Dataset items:
◇ ◇ ◇ ◇ ◇
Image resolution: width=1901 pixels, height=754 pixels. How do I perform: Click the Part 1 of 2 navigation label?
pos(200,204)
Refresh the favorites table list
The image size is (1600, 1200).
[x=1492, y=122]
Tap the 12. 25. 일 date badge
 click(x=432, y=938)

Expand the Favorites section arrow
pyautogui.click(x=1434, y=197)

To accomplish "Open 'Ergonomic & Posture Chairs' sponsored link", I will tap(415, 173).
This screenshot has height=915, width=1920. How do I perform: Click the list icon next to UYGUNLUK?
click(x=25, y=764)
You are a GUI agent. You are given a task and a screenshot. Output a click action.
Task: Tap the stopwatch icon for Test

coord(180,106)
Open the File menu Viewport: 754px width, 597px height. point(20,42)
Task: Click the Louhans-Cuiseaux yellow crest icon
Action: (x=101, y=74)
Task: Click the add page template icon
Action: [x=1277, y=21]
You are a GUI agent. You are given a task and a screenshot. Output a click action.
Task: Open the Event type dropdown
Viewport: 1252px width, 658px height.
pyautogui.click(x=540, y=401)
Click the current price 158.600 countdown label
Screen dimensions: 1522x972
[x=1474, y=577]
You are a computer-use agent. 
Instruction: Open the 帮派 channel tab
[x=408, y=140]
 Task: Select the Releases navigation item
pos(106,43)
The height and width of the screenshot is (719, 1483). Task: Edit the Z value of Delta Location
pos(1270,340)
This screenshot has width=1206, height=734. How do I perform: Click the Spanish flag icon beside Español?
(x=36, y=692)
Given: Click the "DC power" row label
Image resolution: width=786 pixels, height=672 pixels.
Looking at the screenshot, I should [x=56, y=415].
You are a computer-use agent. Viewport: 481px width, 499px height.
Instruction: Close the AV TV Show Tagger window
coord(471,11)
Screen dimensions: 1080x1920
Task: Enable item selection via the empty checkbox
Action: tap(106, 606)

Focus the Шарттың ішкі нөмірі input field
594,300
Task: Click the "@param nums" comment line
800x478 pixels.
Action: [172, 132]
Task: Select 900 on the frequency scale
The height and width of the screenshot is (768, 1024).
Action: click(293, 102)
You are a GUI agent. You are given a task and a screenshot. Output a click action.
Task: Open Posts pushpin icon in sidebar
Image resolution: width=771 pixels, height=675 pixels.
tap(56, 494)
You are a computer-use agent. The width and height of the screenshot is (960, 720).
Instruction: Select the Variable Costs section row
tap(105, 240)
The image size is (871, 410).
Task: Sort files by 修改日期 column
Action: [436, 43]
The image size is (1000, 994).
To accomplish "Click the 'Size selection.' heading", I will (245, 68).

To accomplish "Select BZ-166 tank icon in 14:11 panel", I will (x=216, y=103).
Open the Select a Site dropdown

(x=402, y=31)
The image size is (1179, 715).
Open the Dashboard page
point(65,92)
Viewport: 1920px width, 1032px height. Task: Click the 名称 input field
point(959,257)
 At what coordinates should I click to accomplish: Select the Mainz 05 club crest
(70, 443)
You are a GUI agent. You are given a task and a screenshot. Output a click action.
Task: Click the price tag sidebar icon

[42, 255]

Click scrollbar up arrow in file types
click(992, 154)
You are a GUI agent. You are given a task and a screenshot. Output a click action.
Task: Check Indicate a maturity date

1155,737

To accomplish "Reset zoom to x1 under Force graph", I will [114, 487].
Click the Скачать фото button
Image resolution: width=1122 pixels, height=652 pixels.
◇ ◇ ◇ ◇ ◇
## The task
Print from the line containing "Viewport: 1920px width, 1032px" to the last line above, exactly as written.

## Answer to this problem
Viewport: 1920px width, 1032px height. Task: Click the 名称 input field
point(959,257)
 At what coordinates should I click to accomplish: Select the Mainz 05 club crest
(70, 443)
You are a GUI agent. You are given a task and a screenshot. Output a click action.
Task: Click the price tag sidebar icon

[42, 255]

Click scrollbar up arrow in file types
click(992, 154)
You are a GUI agent. You are given a task and a screenshot. Output a click action.
Task: Check Indicate a maturity date

1155,737

To accomplish "Reset zoom to x1 under Force graph", I will [114, 487].
Click the Скачать фото button
Image resolution: width=1122 pixels, height=652 pixels.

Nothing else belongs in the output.